INSTRUCTIONS TO FOLLOW
Starting with the line that holds "The image size is (1176, 1019).", repeat each line through the last one below, exactly. Pictures stay out.

Records from a data collection
_____

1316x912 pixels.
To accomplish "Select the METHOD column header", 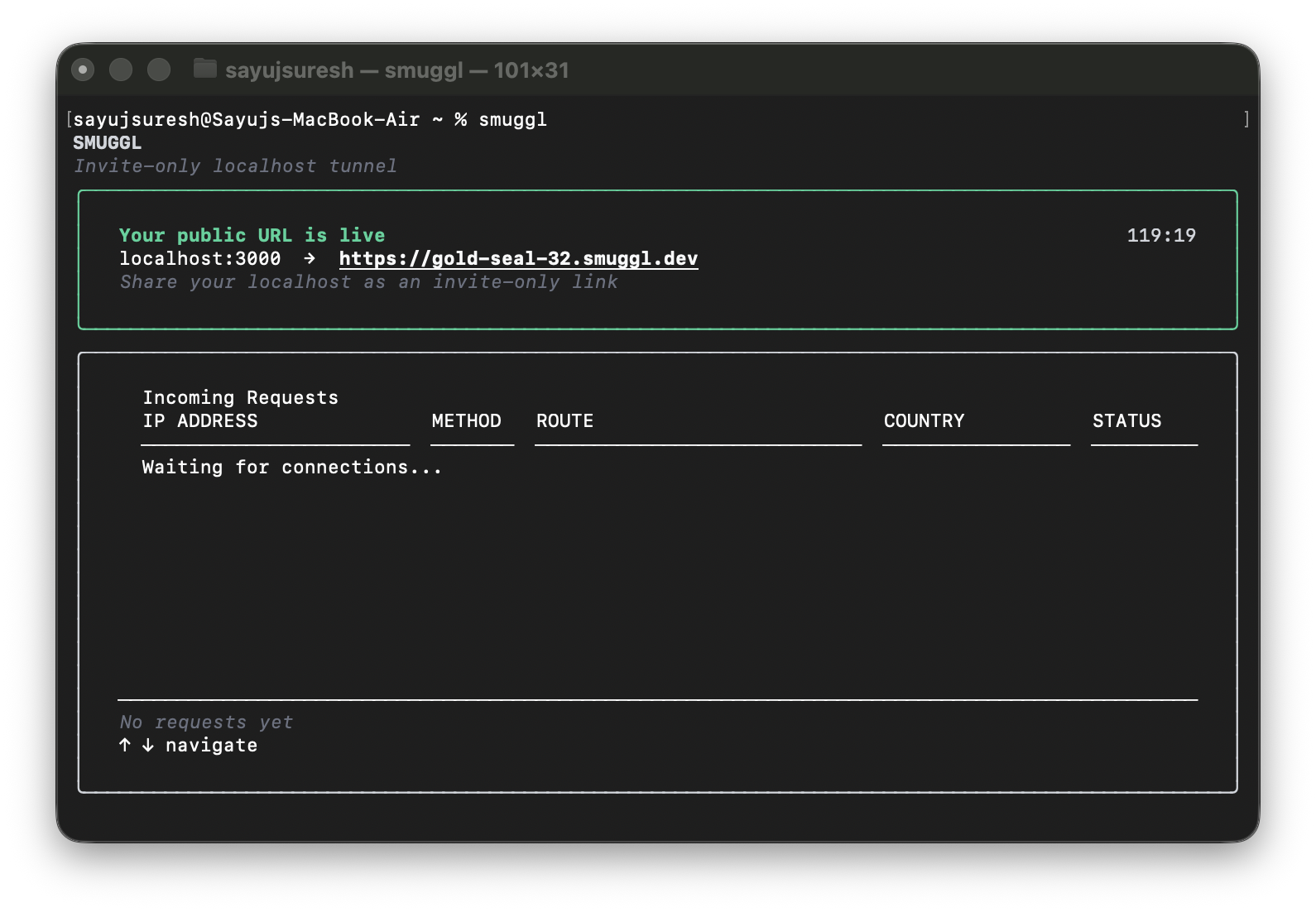I will coord(466,420).
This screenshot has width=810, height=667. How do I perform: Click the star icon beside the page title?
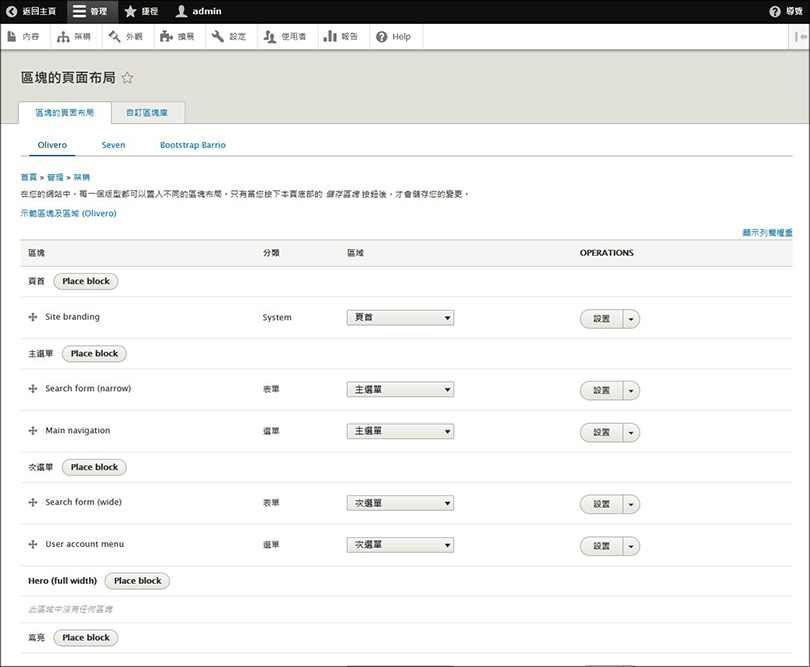pyautogui.click(x=127, y=78)
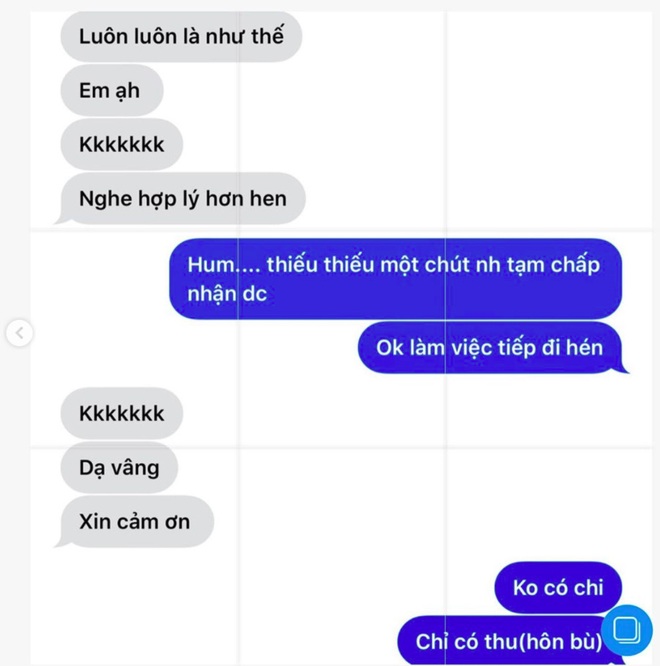Tap the 'Ok làm việc tiếp đi hén' bubble

coord(493,347)
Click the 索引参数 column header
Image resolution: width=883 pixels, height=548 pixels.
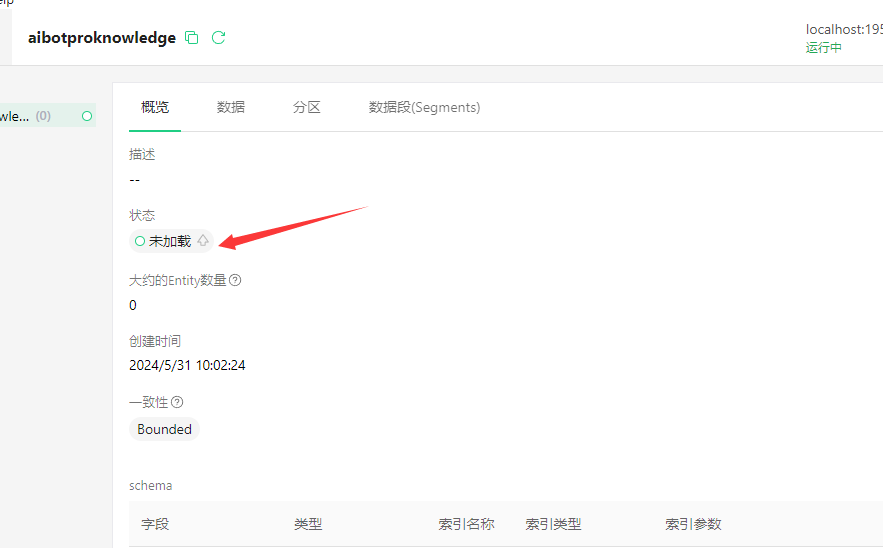[x=693, y=524]
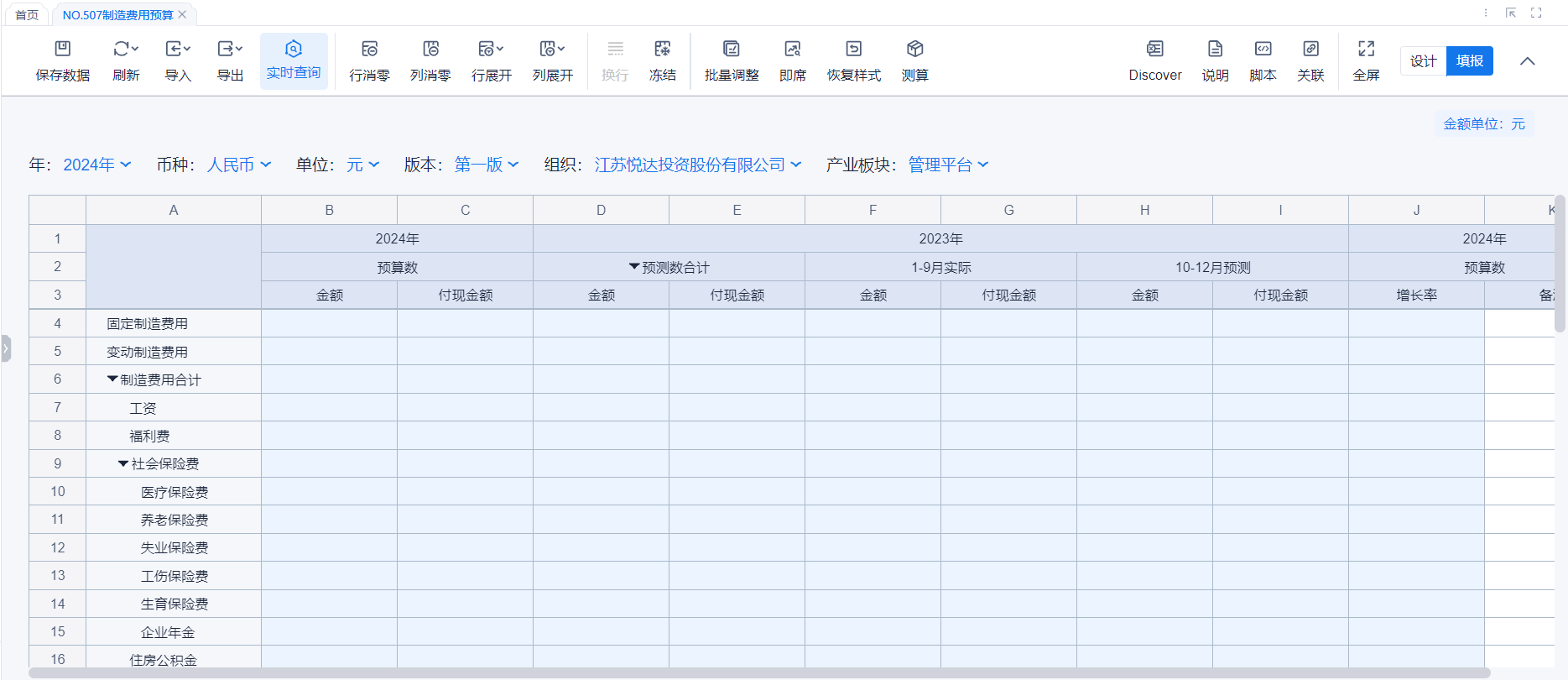Open the 组织 organization dropdown
The image size is (1568, 680).
[x=697, y=165]
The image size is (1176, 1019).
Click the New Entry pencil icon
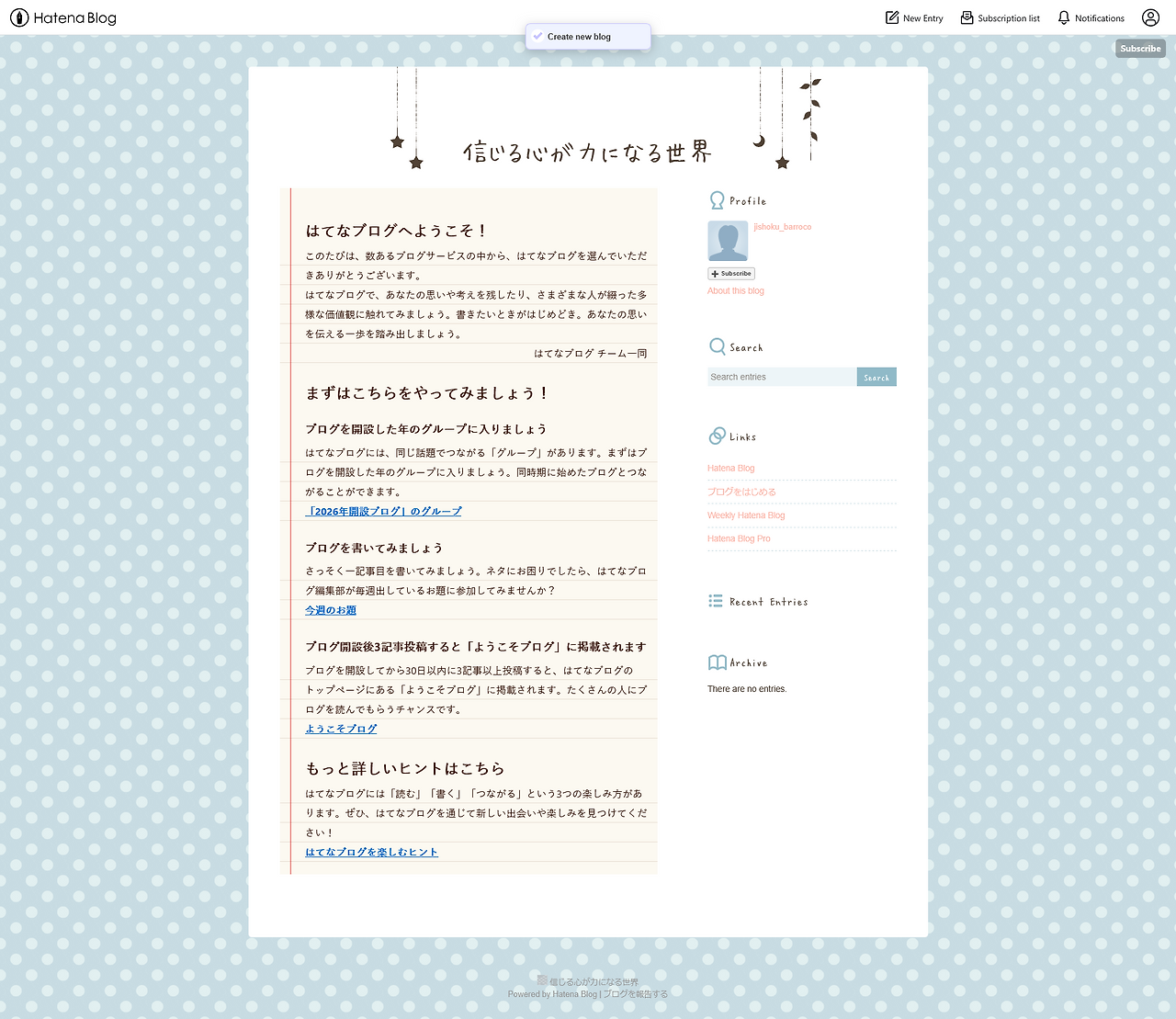click(x=890, y=17)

_____

SOLUTION
The image size is (1176, 1019).
Click the New Entry pencil icon
click(x=890, y=17)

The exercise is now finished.